Laura:So, that's your perfect crime. If you can crack that Inuit mystery,
Rachel:I think P is probably the better one. I think P is probably if it's, if it breaks down faster and it like melts. So you just have to form a P knife,
Laura:A piss knife.
Rachel:which is not the topic of the episode, but
Laura:yeah, but, I mean, still, it's pretty good. I mean, if you can kill somebody with an icicle, you can definitely kill somebody with a, with a piss knife.
Rachel:for sure. I mean, that's 101 murder, right? I'm surprised Agatha Christie doesn't have a book about it.
Laura:I think she probably does. It was in the drafts.
Rachel:Agatha Christie has a piss nice b b book?
Laura:Yeah,
Rachel:Oh, in her drafts. Well, okay, so if she also ha she also If she had that in the draft, she also has MY stellar murder plan for poop. And that would be to convince someone that their only sustenance in life would be poop. And THEN Then I would take them in and then never poop because I'm a lady and ladies never poop and then they would starve to death.
Laura:So it's like a human centipede
Rachel:Yeah, they'll be like, oh there's nothing there's nothing for me to eat and then they'll starve because I don't poop on the record. No poop. Just kidding. Everybody poops. Really if I was gonna do it, I'd probably time travel back to like 1800s and become a cook and then just not wash my hands and say, I'd rather be locked up forever than quit my profession of making cherries and ice cream.

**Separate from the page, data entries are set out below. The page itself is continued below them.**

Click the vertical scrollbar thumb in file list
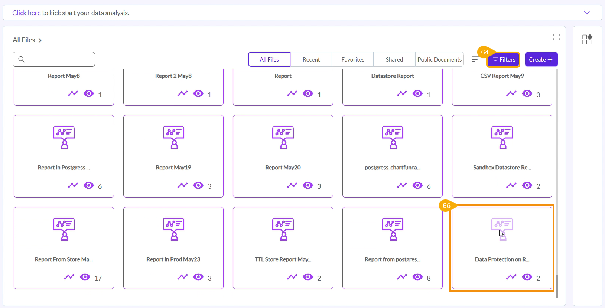This screenshot has width=605, height=308. (x=557, y=286)
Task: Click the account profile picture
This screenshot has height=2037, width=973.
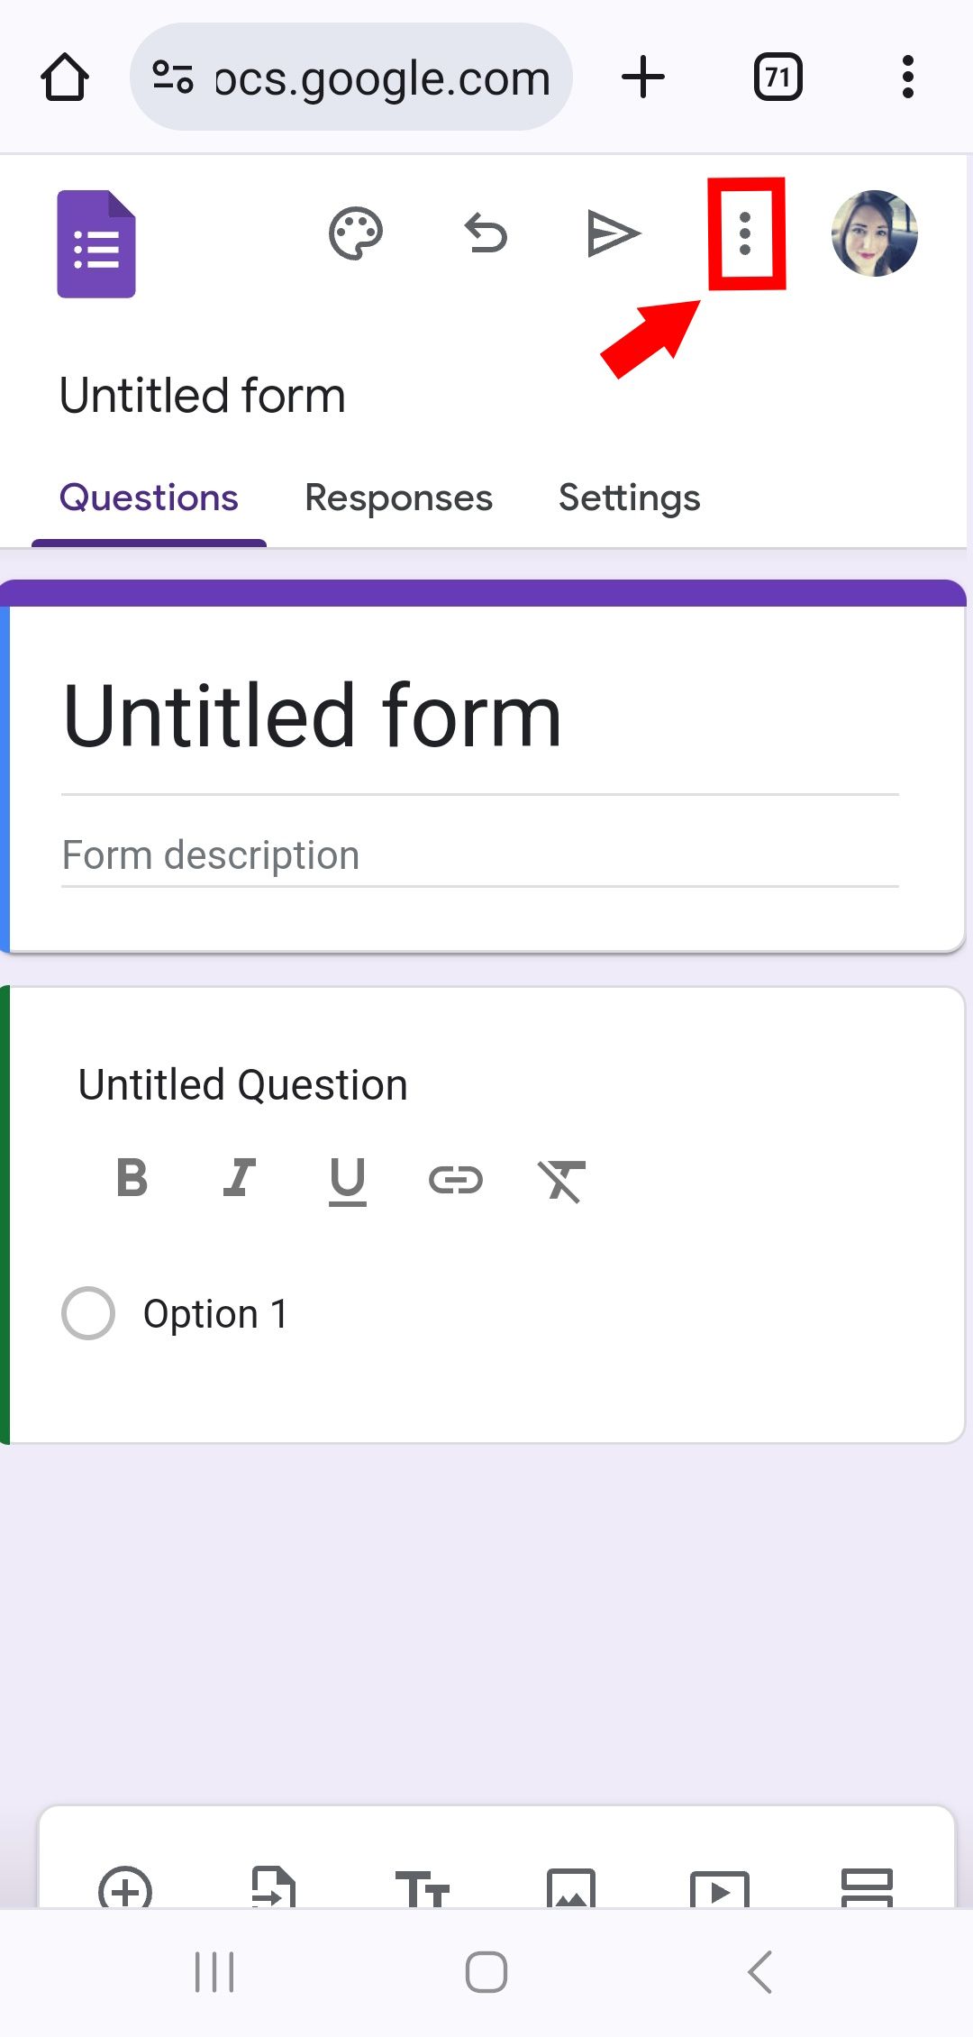Action: pyautogui.click(x=873, y=233)
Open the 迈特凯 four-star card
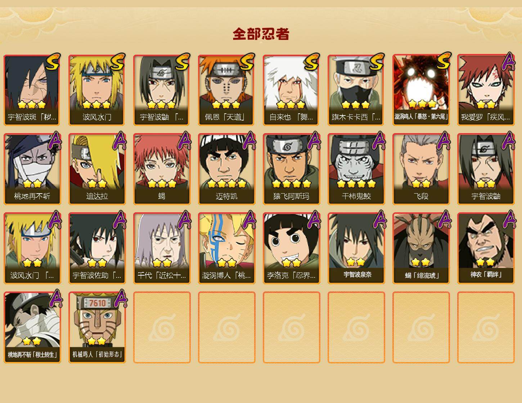 coord(226,169)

Laura:cherries. Glossier. Click cherries. G uh, G-L-A-C-E. Is, is that what it
Rachel:Probably. I don't know. It was
Laura:you said cherries and ice cream? That's gotta be it. Yeah.
Rachel:that was it. And that's how she'd kill families, whole families. So that's my plan. Lord be stabbing people. I would. I just killed innocents.
Laura:Alright. That is all we've got for you today. A fun, light hearted, short episode about poop and the people who use it to kill.
Rachel:So the next time you go to the bathroom think, hmm, should I flush this down or Should I take over the world with this?
Laura:Just see opportunity. Where other people see shit, you see opportunity, dear
Rachel:I don't see anything cuz I bought a house that had a black toilet in it So honestly, I don't see anything anymore.
Laura:I have a white toilet, and I have to clean it all the time. It's awful. I see the evidence of my leanings
Rachel:yeah. Well, you know the song that's black socks They never get dirty That applies to toilets as well. Black toilets. They never get dirty. The longer you use them, the cleaner they get. And I think that is a great parting thought.
Laura:Perfect button on the episode. Alright, well, follow us on the socials, give us a
Rachel:Make sure to rate and review. I've listened to podcasts. I now remember that that is what you're supposed to say at the end. And Be sure to tell a friend. If you're a curious, science minded person, you know other people who are like you, so be sure to recommend us. And, I think the most important thing, most important. Never, ever forget is stay curious and don't forget to keep marching to the beat of your own drum.
Laura:Or farting to the beat of your own
Rachel:I mean I can't fart on beat, but that's aspirational.
Laura:Pulled down his seal skin trousers, and defecated into his hand. And as It's so fucking stupid! I'm sorry.